5

So I just built a star-rating system and and trying to come up with an algorithm to list the "Top Rated" items. For simplicity, here are the columns:

item_name
average_rating (a decimal from 1 to 5)
num_votes

I'm trying to determine the "sweet spot" between number of votes and rating. For example...

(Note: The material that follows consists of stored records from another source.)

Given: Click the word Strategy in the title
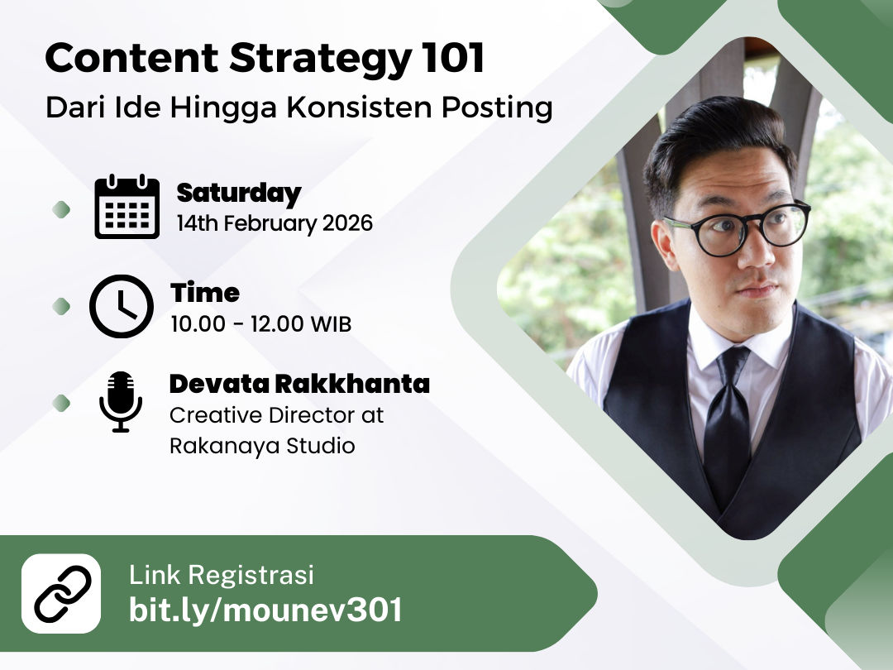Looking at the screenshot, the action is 321,60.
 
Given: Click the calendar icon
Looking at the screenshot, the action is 127,206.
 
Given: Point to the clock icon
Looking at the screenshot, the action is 122,306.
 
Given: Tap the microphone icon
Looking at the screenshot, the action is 121,402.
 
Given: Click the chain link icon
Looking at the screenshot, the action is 61,593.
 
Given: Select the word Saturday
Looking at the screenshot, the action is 239,194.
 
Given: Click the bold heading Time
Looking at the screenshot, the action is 205,293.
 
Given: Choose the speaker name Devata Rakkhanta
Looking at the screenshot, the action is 299,384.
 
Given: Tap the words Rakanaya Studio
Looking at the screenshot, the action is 262,446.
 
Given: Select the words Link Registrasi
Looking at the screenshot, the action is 221,575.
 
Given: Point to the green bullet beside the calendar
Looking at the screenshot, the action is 61,209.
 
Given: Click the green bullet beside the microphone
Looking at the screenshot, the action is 61,404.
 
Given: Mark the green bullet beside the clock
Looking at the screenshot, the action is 61,307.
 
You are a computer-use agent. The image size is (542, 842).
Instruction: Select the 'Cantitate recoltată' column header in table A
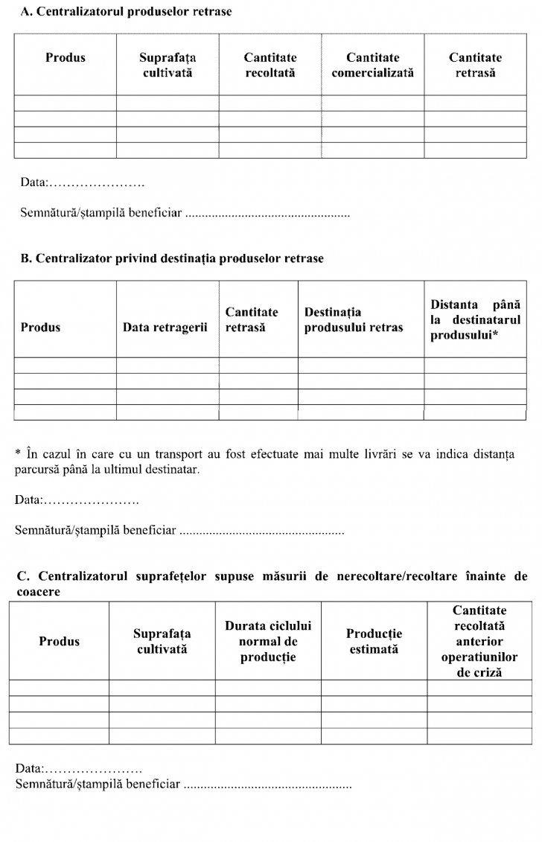pos(270,65)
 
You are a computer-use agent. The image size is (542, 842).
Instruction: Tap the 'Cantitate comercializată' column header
pos(372,65)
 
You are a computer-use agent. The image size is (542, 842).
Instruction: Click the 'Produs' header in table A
pos(66,57)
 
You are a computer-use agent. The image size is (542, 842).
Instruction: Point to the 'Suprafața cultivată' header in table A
pos(168,65)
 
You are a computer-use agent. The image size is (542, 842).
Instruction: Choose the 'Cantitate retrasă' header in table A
pos(475,65)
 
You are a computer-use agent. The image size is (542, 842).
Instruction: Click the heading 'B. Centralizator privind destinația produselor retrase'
pos(172,258)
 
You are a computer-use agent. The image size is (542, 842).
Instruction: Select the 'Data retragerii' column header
pos(165,327)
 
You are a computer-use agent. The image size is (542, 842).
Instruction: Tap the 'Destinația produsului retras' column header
pos(354,319)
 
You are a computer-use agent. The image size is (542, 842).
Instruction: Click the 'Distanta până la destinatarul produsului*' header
pos(475,319)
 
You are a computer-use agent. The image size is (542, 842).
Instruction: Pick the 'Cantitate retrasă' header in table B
pos(252,319)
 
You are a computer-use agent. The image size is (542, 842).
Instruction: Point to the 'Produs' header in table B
pos(41,327)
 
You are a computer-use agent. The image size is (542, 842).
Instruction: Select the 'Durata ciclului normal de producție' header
pos(268,641)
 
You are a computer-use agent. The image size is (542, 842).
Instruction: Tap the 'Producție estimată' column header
pos(374,641)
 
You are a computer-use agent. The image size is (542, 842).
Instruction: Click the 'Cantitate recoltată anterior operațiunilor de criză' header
pos(479,641)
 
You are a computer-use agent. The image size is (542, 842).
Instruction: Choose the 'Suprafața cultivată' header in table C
pos(162,641)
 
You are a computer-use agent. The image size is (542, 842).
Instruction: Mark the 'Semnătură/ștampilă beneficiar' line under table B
pos(179,531)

  • An item rated (4.6 / 20 votes) should be higher on the list than an item that's (5.0 / 2 votes)
  • An item rated (2.5 / 100 votes) should be below an item that's (4.5 / 2 votes)

So in other words, num_votes plays a factor in what's "Top".

Anyone know of an algorithm that is pretty good at determining this "sweet spot"?

Thanks in advance.

Matt
  • 3,778
  • 9
  • 35
  • 36

3 Answers3

10

here's another, statistically sound good way: http://www.thebroth.com/blog/118/bayesian-rating

longneck
  • 11,938
  • 2
  • 36
  • 44
  • 2
    To complement this, there's this option as well, that's a bit more intense: http://www.evanmiller.org/how-not-to-sort-by-average-rating.html Bayesian rating is probably much better though. It's an interesting other approach though. – brianreavis Sep 16 '09 at 15:18
  • This solution is good, but it has the disadvantage that you need to know the average number of votes and ratings! That means more[!] MySQL queries for each rating calculation. – tuergeist Sep 16 '09 at 15:27
  • that evanmiller.org page is the one i was actually looking for as that is also an excellent algorithm. i couldn't look it up at work because for some reason it's blocked by the content filter. – longneck Sep 16 '09 at 15:33
3

The question is, how much higher the 4.6/20 shall be rated than the 5.0/2...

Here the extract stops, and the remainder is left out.